La escalada del conflicto en Medio Oriente, particularmente en torno a Irán, comienza a generar efectos concretos en el sector agrícola chileno. Así lo advirtió la presidenta de la Comisión de Agricultura de la Cámara, Natalia Romero, quien alertó sobre un fuerte incremento en los precios de insumos clave y llamó al Gobierno a evaluar medidas de apoyo.
La parlamentaria, representante de la Región de O’Higgins, manifestó su preocupación en el marco de la discusión sobre el Mecanismo de Estabilización de Precios de los Combustibles (Mepco), señalando que el alza en los costos energéticos ya está repercutiendo en la producción agrícola.
Aumento de costos y presión sobre productores
Desde el sector agrícola vienen advirtiendo desde hace semanas sobre los efectos del conflicto internacional, los que podrían intensificarse si la situación se prolonga. En particular, el encarecimiento del petróleo y las disrupciones en el transporte marítimo —debido a rutas más extensas— están elevando significativamente los costos de producción.
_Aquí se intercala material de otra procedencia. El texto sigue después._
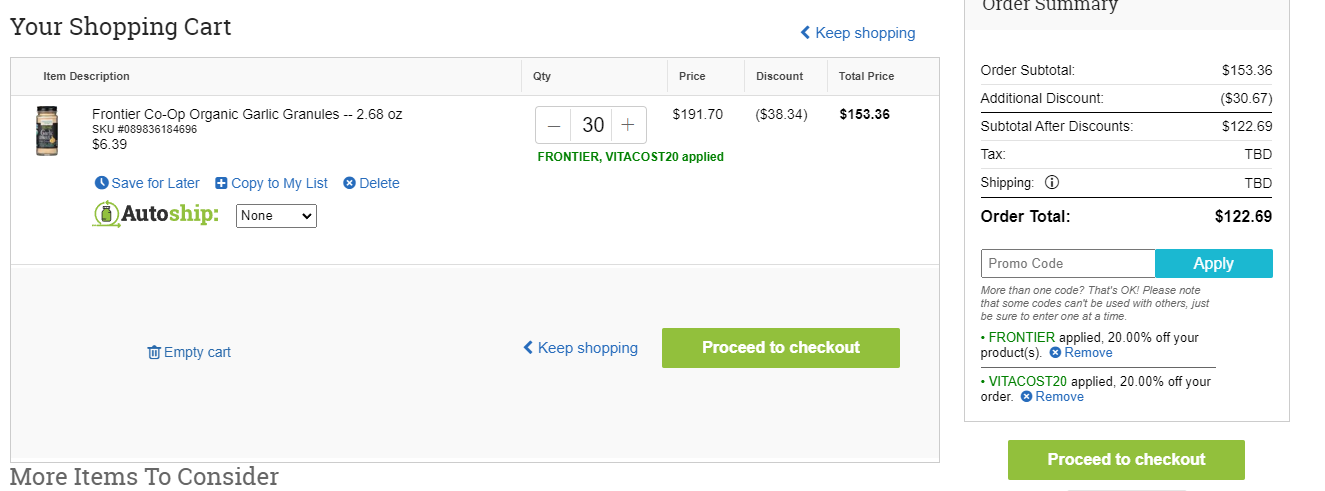Proceed to checkout from the cart section
Screen dimensions: 1325x491
tap(781, 348)
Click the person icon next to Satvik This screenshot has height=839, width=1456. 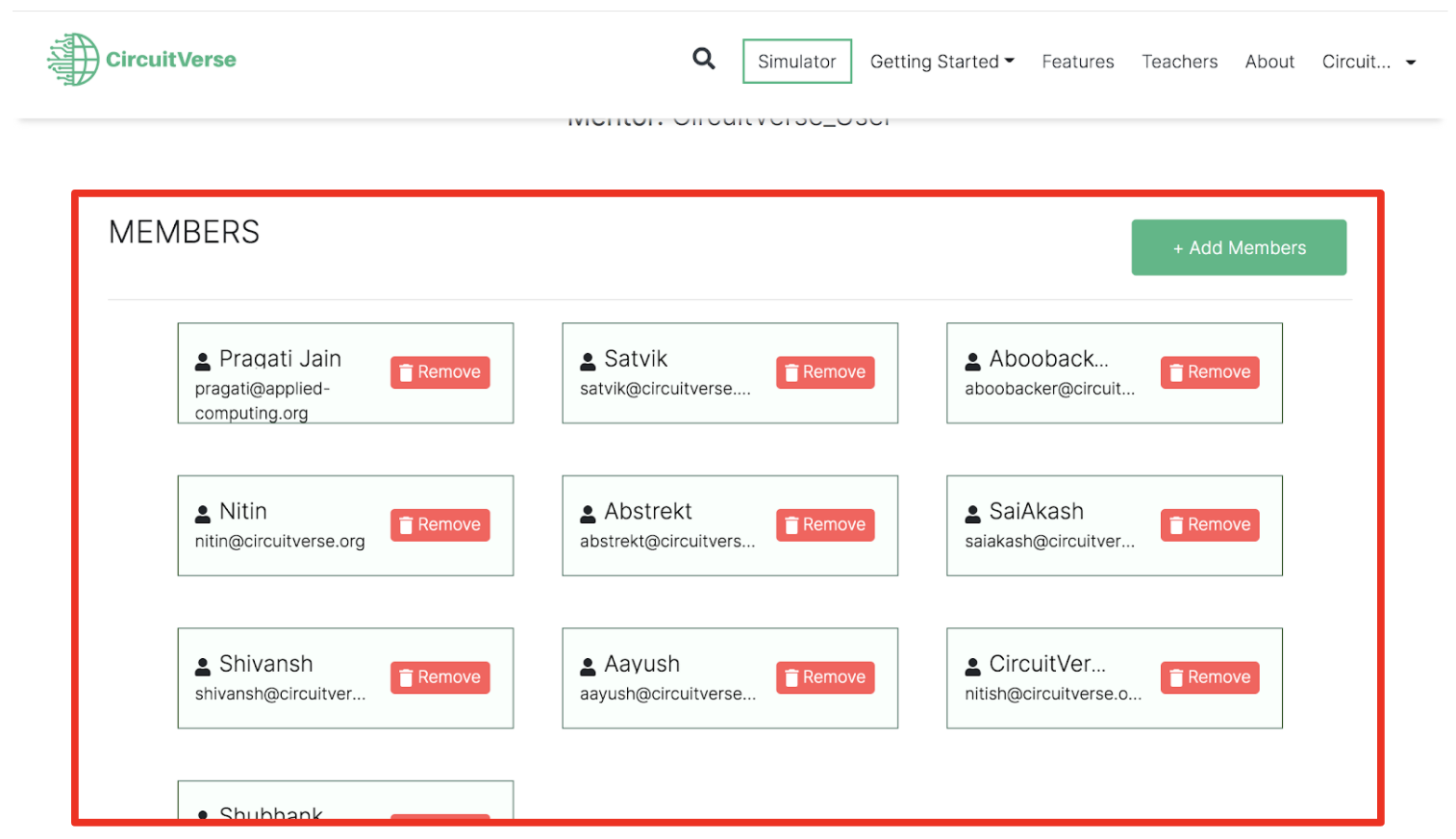coord(588,362)
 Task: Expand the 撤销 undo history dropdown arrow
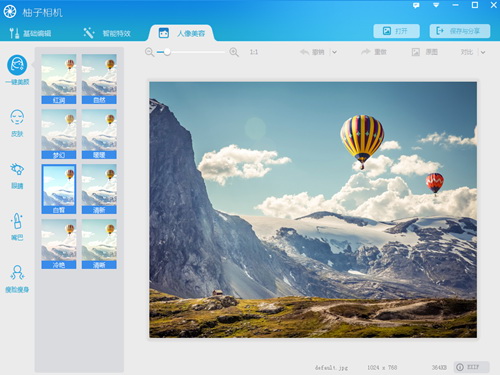point(334,52)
Entre los insumos más afectados destacan los fertilizantes, especialmente la urea, cuyo precio ha mostrado una tendencia al alza, impactando directamente la rentabilidad de los agricultores.
“Estamos frente a un escenario internacional complejo para el agro, no solo por el aumento en fertilizantes, sino también por el encarecimiento de los combustibles y el transporte. Esto golpea con mayor fuerza a pequeños y medianos productores, que ya enfrentan condiciones adversas desde hace años”, señaló Romero.
Riesgo para siembras y precios de alimentos
La legisladora advirtió que, de mantenerse esta tendencia, muchos agricultores podrían verse obligados a reducir o incluso suspender sus siembras, lo que derivaría en una menor producción agrícola a nivel nacional.
Este escenario, explicó, tendría un efecto directo en el precio de los alimentos básicos, trasladando las alzas a los consumidores finales y presionando el costo de vida en el país.
Llamado a medidas de apoyo
Ante este panorama, Natalia Romero instó al Ejecutivo y al Ministerio de Agricultura a anticiparse a un posible escenario crítico, evaluando herramientas de apoyo dirigidas especialmente a la agricultura familiar campesina.
Según planteó, este segmento presenta menor capacidad para absorber el impacto de las alzas en insumos, por lo que requiere medidas focalizadas que permitan sostener la producción y evitar efectos en la seguridad alimentaria.
“La agricultura es clave tanto para la economía como para el abastecimiento de alimentos. Si no se actúa a tiempo, estas alzas se traspasarán inevitablemente a los consumidores, encareciendo el costo de vida de los hogares”, enfatizó.